Dijelaskan, putusan majelis hakim sedikit berbeda dengan tuntutan jaksa penuntut umum (JPU).
JPU sebenarnya tidak menyertakan tuntutan hukuman kebiri kimia.
Jaksa kala itu menuntut Aris dengan hukuman penjara 17 tahun dan denda Rp 100 juta subsider 6 bulan kurungan.
Namun, kata Muslim, berdasarkan pertimbangan dan fakta persidangan, hakim memiliki kewenangan untuk menentukan apa yang paling adil dalam memutuskan vonis perkara pidana.
"Majelis hakim itu punya independensi. Jadi tidak harus mengikuti tuntutan dari penuntut umum," katanya.
Tolak Kebiri Kimia
Sementara itu, saat ditemui di Lapas Mojokerto, Senin siang (26/8/2019), Aris menolak hukuman kebiri kimia itu.
Ia lebih memilih dihukum penjara atau dihukum mati.
"Saya keberatan dengan hukuman suntik kebiri. Saya menolak karena efek kebiri berlaku sampai seumur hidup."
"Mending saya dihukum dua puluh tahun penjara atau dihukum mati.
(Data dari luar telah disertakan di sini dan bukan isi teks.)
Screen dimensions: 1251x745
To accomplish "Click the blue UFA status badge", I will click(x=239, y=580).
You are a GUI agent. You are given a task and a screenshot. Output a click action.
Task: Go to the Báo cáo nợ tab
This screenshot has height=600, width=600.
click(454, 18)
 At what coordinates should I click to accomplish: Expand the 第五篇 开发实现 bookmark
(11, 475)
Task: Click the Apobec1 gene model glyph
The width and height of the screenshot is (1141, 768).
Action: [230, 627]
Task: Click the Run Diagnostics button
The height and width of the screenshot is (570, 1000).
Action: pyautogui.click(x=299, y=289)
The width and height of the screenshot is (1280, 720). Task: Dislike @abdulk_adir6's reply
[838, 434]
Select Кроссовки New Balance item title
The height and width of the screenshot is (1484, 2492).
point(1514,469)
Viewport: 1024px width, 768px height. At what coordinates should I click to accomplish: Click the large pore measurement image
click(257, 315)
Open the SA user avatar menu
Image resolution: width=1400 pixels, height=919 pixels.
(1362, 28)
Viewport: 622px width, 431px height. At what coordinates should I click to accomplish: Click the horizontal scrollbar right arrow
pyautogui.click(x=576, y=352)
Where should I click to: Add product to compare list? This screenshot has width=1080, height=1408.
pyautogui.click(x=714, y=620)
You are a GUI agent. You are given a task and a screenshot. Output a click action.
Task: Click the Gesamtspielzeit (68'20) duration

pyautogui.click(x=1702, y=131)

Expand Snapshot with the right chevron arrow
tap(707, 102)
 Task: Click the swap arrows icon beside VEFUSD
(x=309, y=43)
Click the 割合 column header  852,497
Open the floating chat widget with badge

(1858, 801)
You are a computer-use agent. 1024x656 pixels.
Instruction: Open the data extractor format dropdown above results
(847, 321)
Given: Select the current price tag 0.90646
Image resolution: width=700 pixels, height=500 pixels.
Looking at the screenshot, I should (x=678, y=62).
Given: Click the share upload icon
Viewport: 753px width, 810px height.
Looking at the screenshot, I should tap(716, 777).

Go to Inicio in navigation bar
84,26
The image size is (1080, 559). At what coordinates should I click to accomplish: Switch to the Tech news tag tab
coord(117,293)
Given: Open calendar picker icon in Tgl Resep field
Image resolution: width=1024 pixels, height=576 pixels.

Setimpal dengan perbuatan saya," kata Aris, dikutip dari Surya.co.id.
Dalam keterangannya, Aris juga mengaku menyesal telah melakukan pemerkosaan terhadap anak-anak di bawah umur.
Namun, dia memilih tambahan hukuman 20 tahun penjara atau dihukum mati dibandingkan disuntik kebiri kimia.
"Tetap saya tolak. Saya tidak mau. Kalau disuruh tanda tangan saya tidak mau tanda tangan," ucapnya saat itu.
Terkait kapan hukuman kebiri kimia itu dilakukan, Kepala Kejaksaan Tinggi Jawa Timur saat itu, Sunarta mengatakan, Aris baru akan menerima hukuman kebiri setelah menjalani hukuman penjara.
Diberitakan Kompas.com, Aris masih akan menjalani hukuman penjara selama 20 tahun ke depan.
Diketahui, selain divonis 12 tahun oleh hakim Pengadilan Tinggi Kabupaten Mojokerto dalam kasus pemerkosaan terhadap anak, ternyata Aris juga divonis 8 tahun oleh PN Kota Mojokerto dalam perkara yang sama.
"Jika menjalani sepenuhnya, akumulasinya menjadi 20 tahun," kata Sunarta, Jumat (30/8/2019).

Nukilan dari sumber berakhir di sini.